● TASK INSTRUCTIONS
Reproduce the bug thread below about the MediaWiki API and Picture of the Day data word for word, from start to finish.

● GIVEN PASSAGE
★ ★ ★ ★ ★ ★ ★
Version: unspecified
Severity: normal

Details

Reference
bz61956

Event Timeline

bzimport raised the priority of this task from to Needs Triage.Nov 22 2014, 2:57 AM
bzimport set Reference to bz61956.
bzimport added a subscriber: Unknown Object (MLST).

The core MediaWiki API is concerned with accessing data provided by MediaWiki, not with taking wiki pages and trying to extract structured data from their content.

You could use the tool someone has created at http://tools.wmflabs.org/potd-feed/potd.php to fetch relevant metadata. The developer of that tool would probably be willing to work with you.

Or you could try to convince the communities on Commons and other wikis with PotDs to somehow make this data available in a more structured manner. What that manner might be I don't know. Maybe it would involve Wikidata.

Or you could write a MediaWiki extension that manages structured data related to the PotD and exposes it via an API module, and then get it deployed on WMF wikis, and then convince the communities Commons and other wikis with PotDs to change their stuff to use your extension.
★ ★ ★ ★ ★ ★ ★
● EXTRACTED ENTRIES
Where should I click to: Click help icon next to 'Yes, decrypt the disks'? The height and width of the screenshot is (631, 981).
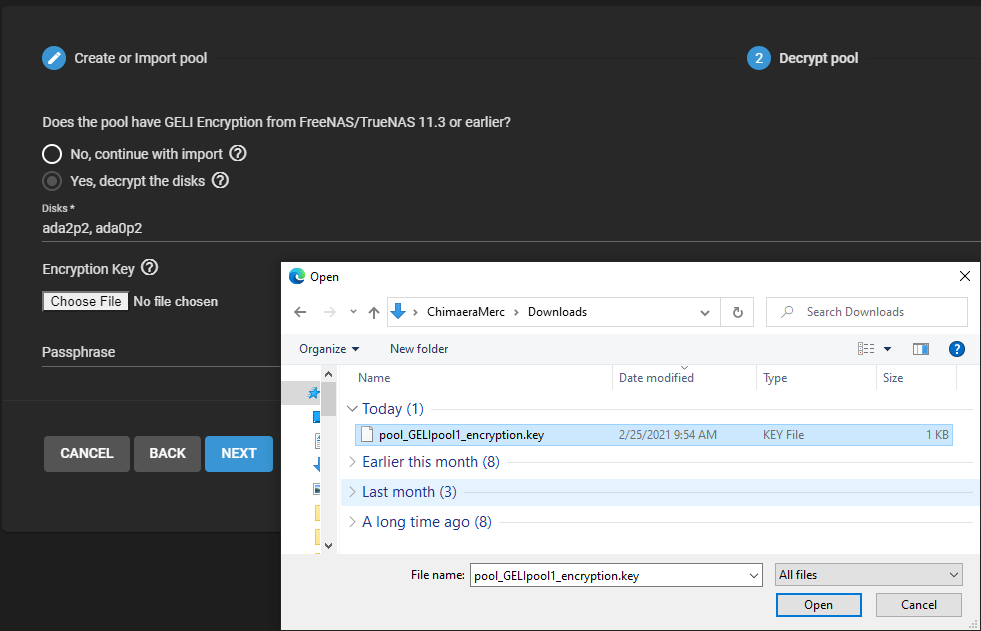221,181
★ ★ ★ ★ ★ ★ ★
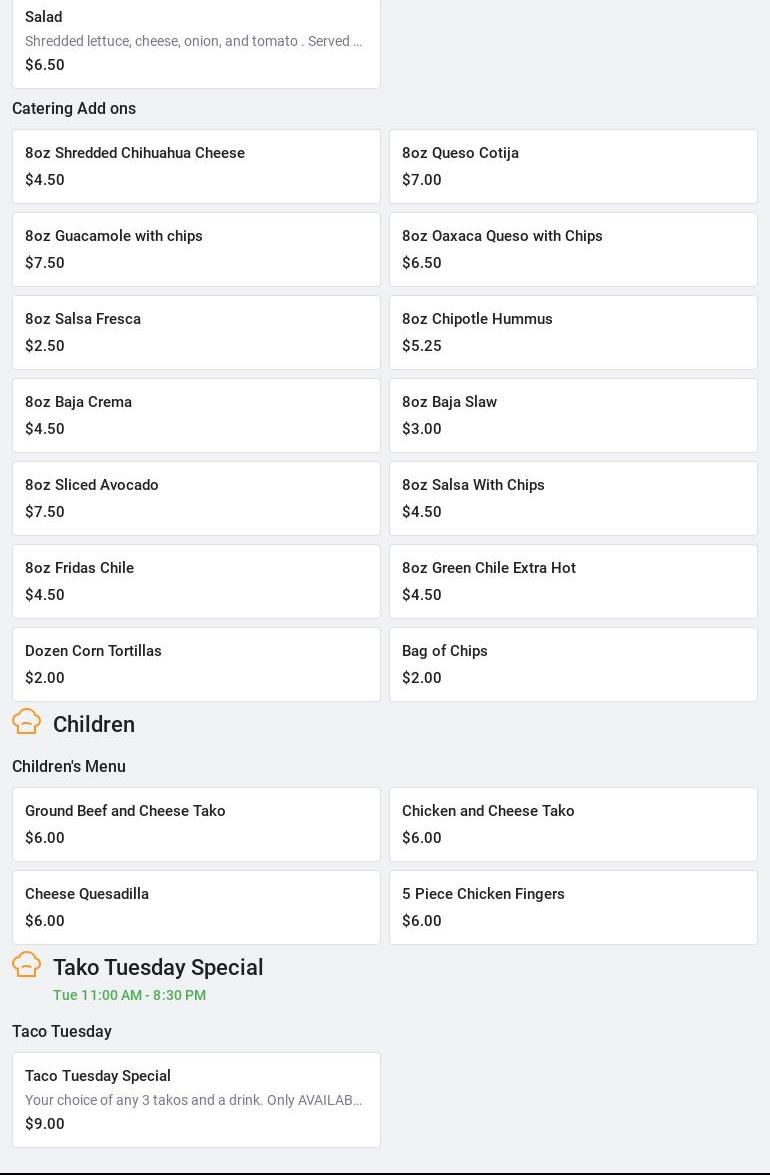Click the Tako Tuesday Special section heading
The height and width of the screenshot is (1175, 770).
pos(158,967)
★ ★ ★ ★ ★ ★ ★
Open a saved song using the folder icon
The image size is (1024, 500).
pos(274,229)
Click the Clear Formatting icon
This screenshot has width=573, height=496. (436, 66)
★ ★ ★ ★ ★ ★ ★
● THE RESPONSE
Version: unspecified
Severity: normal

Details

Reference
bz61956

Event Timeline

bzimport raised the priority of this task from to Needs Triage.Nov 22 2014, 2:57 AM
bzimport set Reference to bz61956.
bzimport added a subscriber: Unknown Object (MLST).

The core MediaWiki API is concerned with accessing data provided by MediaWiki, not with taking wiki pages and trying to extract structured data from their content.

You could use the tool someone has created at http://tools.wmflabs.org/potd-feed/potd.php to fetch relevant metadata. The developer of that tool would probably be willing to work with you.

Or you could try to convince the communities on Commons and other wikis with PotDs to somehow make this data available in a more structured manner. What that manner might be I don't know. Maybe it would involve Wikidata.

Or you could write a MediaWiki extension that manages structured data related to the PotD and exposes it via an API module, and then get it deployed on WMF wikis, and then convince the communities Commons and other wikis with PotDs to change their stuff to use your extension.